- _What is required_: Please copy every line below that contains the string "agent".

- _Extracted information_:
::::::::::

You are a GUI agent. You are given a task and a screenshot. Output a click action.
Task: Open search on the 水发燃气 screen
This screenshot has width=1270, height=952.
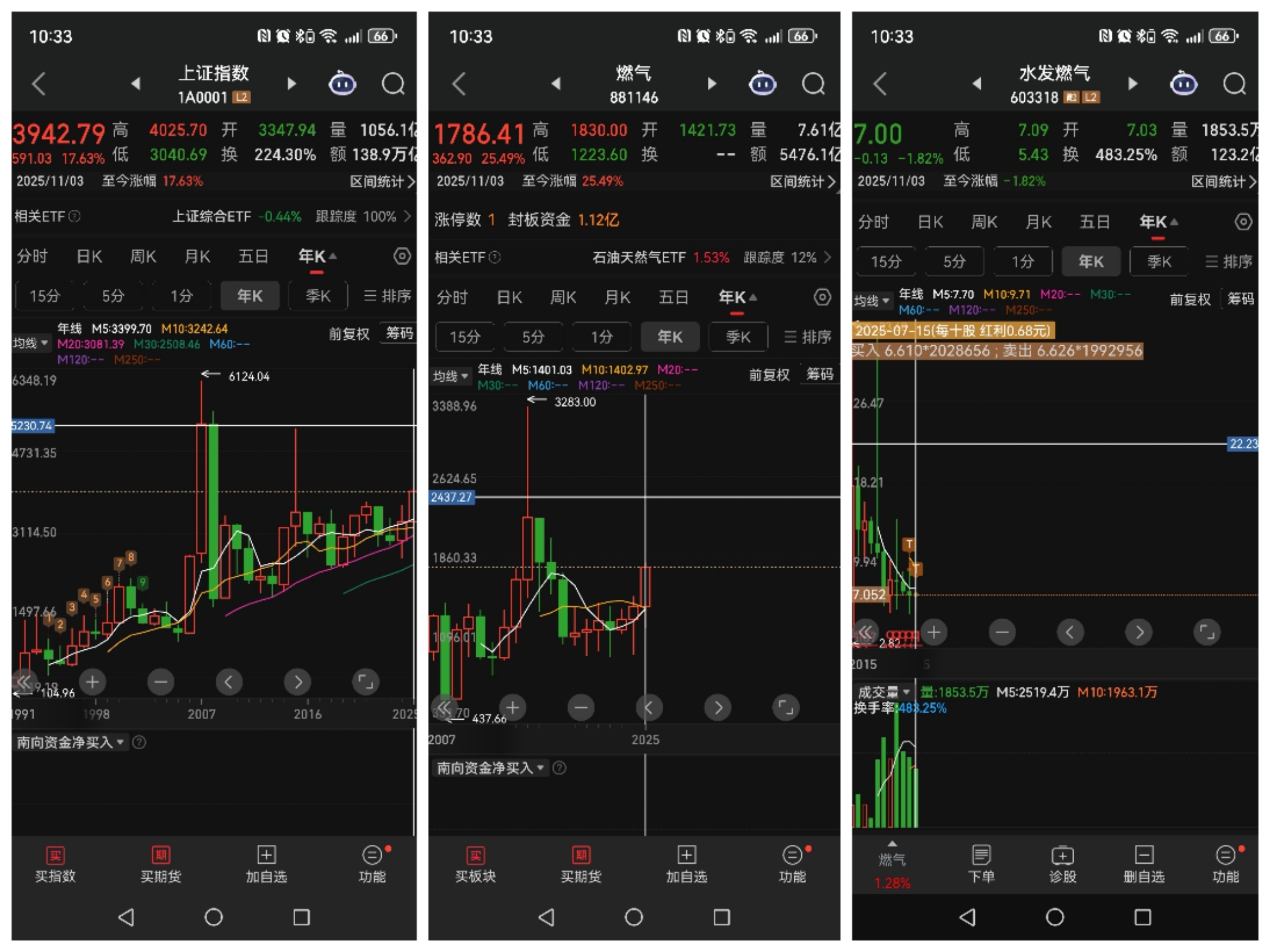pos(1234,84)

::::::::::

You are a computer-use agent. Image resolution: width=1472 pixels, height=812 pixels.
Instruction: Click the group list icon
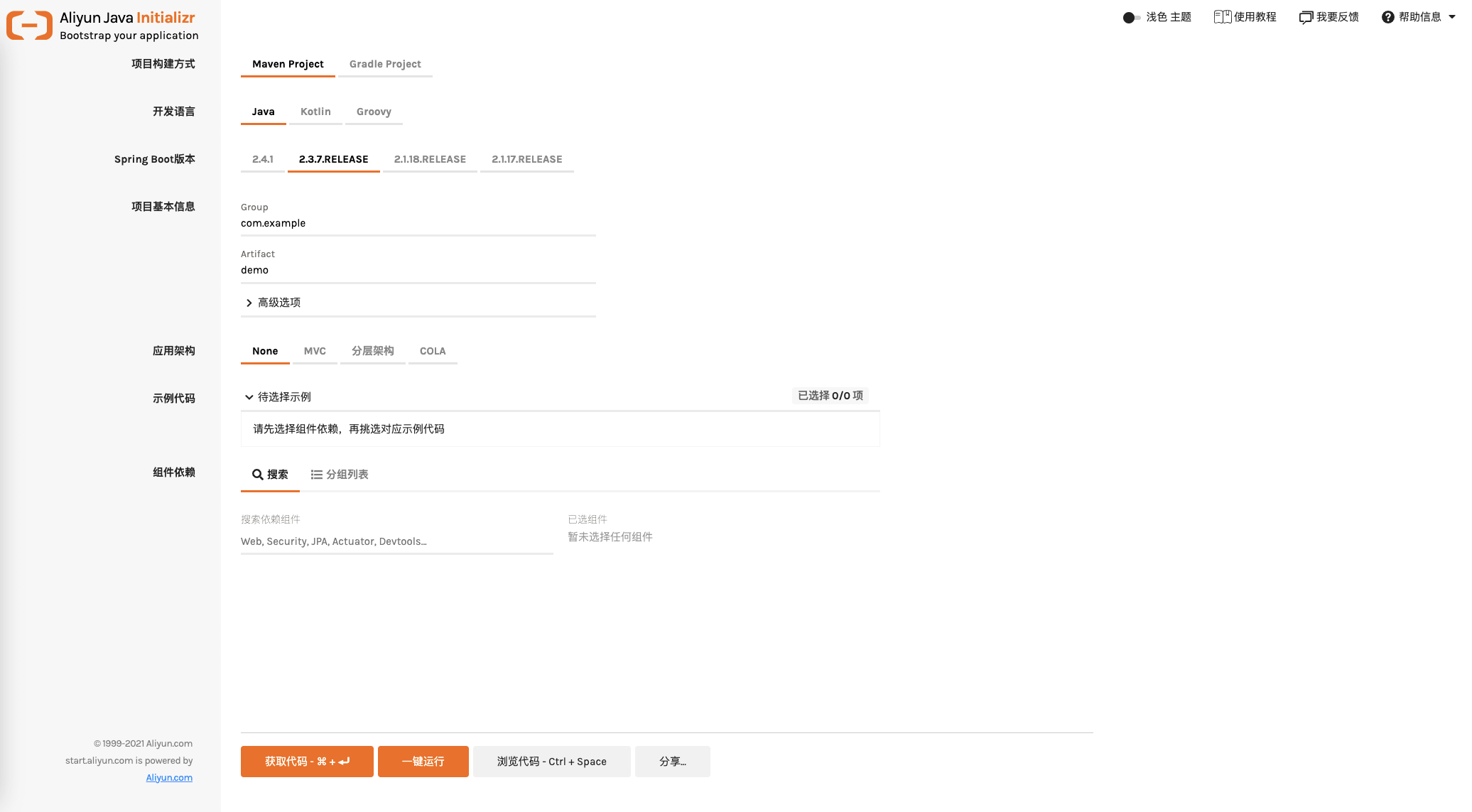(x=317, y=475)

::::::::::

- _Solution_:
You are a GUI agent. You are given a task and a screenshot. Output a click action.
You are a computer-use agent. Image resolution: width=1472 pixels, height=812 pixels.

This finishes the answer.